Toward the end of his life Reid’s face took on the magnificent qualities of the Haida art he carved so eloquently into cedar, silver and gold…
Bill Reid (1920-1998) was one of Canada’s most celebrated and accomplished contemporary artists. He has been widely acclaimed as a pivotal force in the rediscovery of the great artistic traditions of the First Nations people of the Northwest Coast.
Bill Reid with “Birth of First Men”
Reid was born in Victoria, British Columbia. His mother was a Haida from Skidegate and his father an American of Scottish-German descent. He began his career in broadcasting as a radio announcer and worked for ten years with the CBC in Toronto and Vancouver. Two experiences while he was working in Toronto proved formative to his career as an artist. He studied jewellery making at the Ryerson Institute of Technology, and became acquainted with the collection of Northwest Coast First Nations art at the Royal Ontario Museum.Of
Reid returned to the West Coast to seriously to pursue Haida imagery in both his jewellry and sculpture. His works, known for their superb craftsmanship, range from carvings in precious metals and argillite to monumental sculptures in bronze and cedar. They have been collected and exhibited all over the world. Some of his most acclaimed sculptures include The Raven and the First Men at the Museum of Anthropology, and The Spirit of Haida Gwaii (1991), castings of which are located at the Canadian Embassy in Washington, D.C., and the Vancouver Airport Authority, and The Lord of the Undersea at the Vancouver Aquarium.
Of all the contemporary vessels created on the West Coast perhaps none has been ac culturally significant as Reid’s great canoe Lootaas (Wave Eater) now at home in Haida Gwaii.
Thanks to Bill [Reid], we … not just the Haida people, but the people up and down the coast, were able to reconnect because they had to learn their songs and their dances to welcome the Haida into their big houses. So it wasn’t just one group of people reconnecting with their past, but it was a whole coast. So it was a pretty spectacular time for us … And Bill was that vital, important connection for us in the present to our ancestors in the past.” Haida paddler Andy Wilson on Lootaas’ historic 1987 journey.

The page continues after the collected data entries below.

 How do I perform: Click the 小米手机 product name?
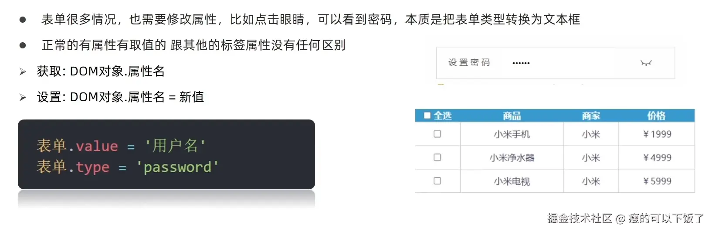coord(512,134)
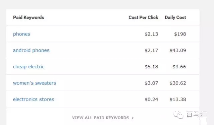Select the $2.13 cost per click value
Viewport: 214px width, 125px height.
(151, 34)
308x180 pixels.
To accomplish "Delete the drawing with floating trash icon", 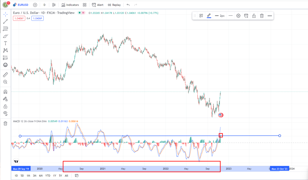I will point(262,16).
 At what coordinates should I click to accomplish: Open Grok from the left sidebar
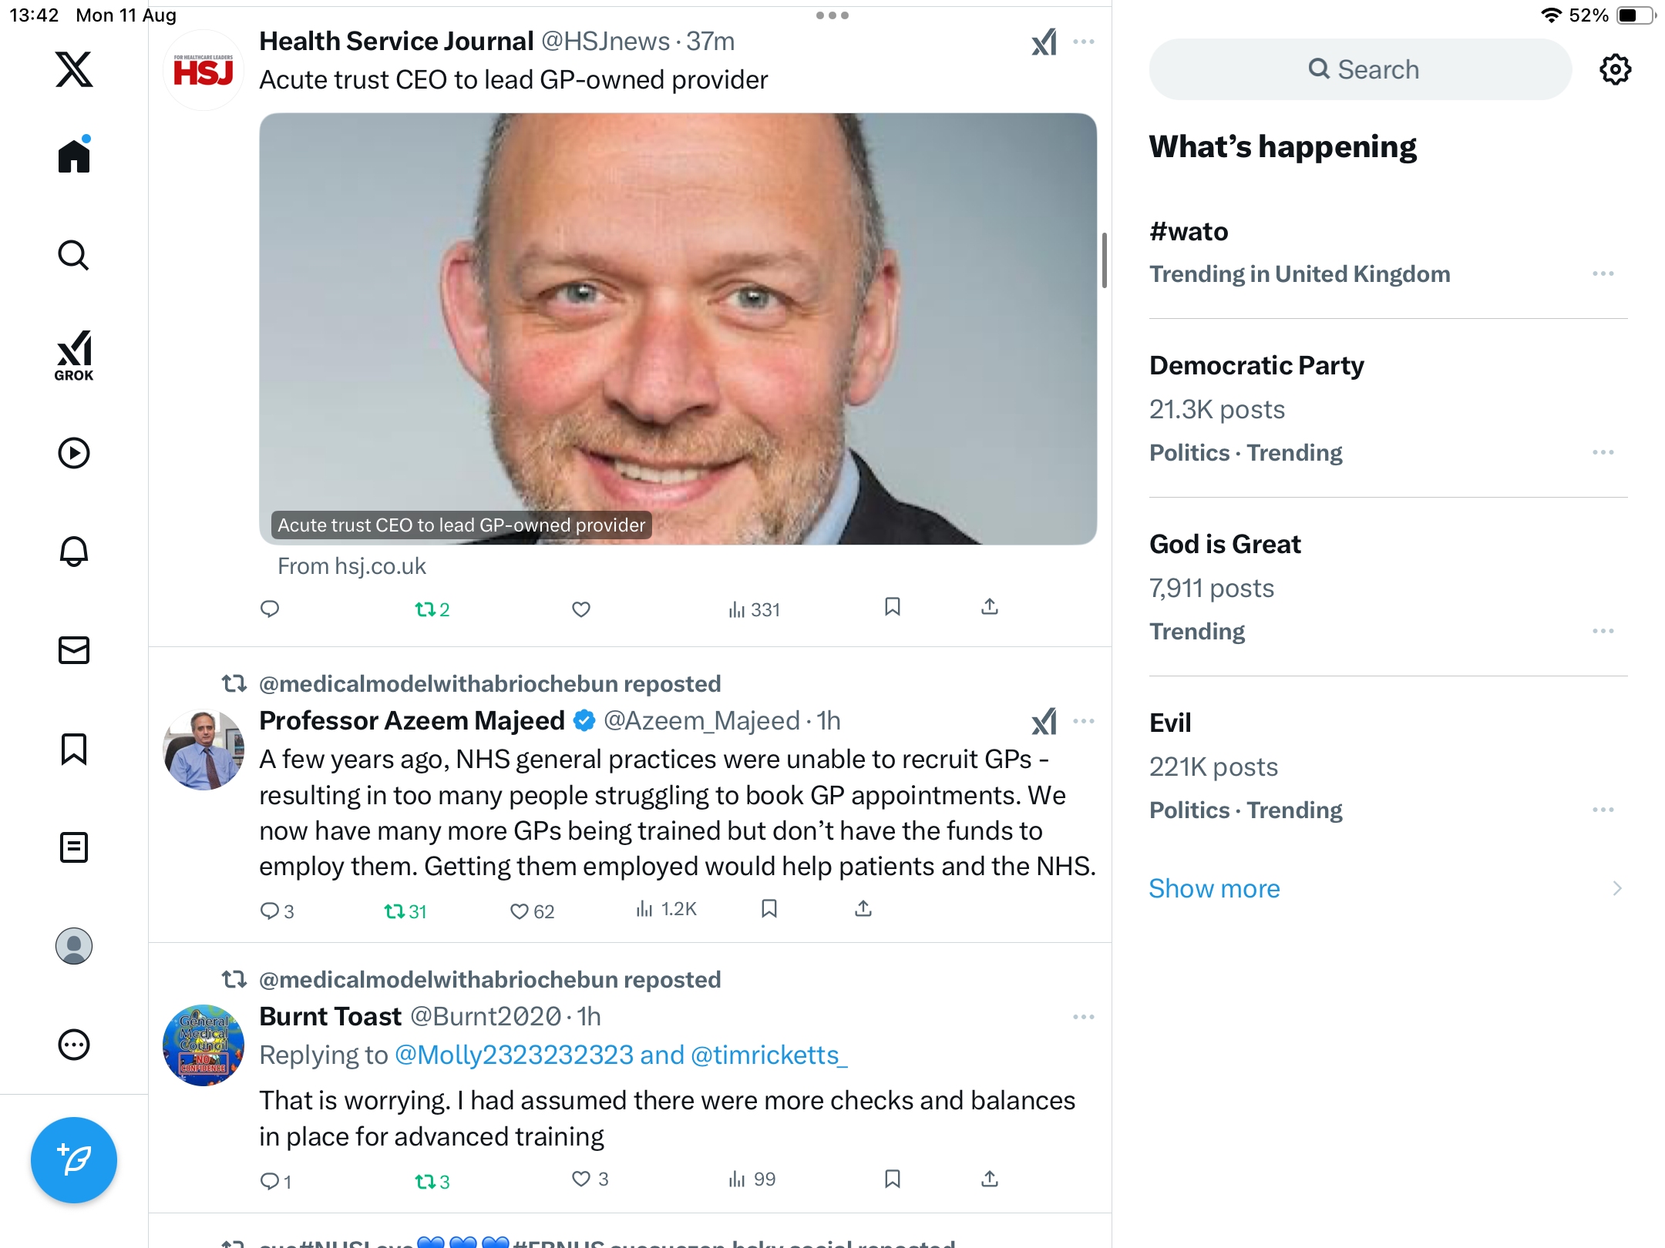tap(74, 355)
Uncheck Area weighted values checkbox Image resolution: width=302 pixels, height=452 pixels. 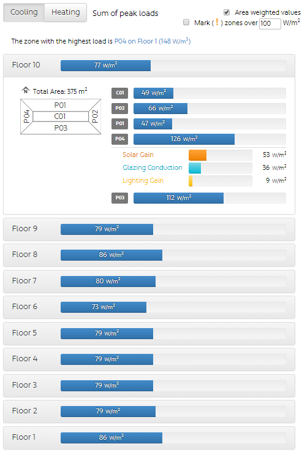227,12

Bill Reid was the first living artist to have his work displayed in the Musée de l’Homme in Paris, in an exhibition celebrating the works of ethnologist Claude Lévi-Strauss. Reid received many awards in his lifetime, including the Canada Council Molson Award, the Bronfman Award for Excellence in Crafts, the Vancouver Lifetime Achievement Award, the Royal Bank Award for Outstanding Canadian Achievement, and the National Aboriginal Achievement Award for Lifetime Achievement. UBC awarded Bill Reid an Honorary degree in 1976 for his contribution to the cultural life of Canada.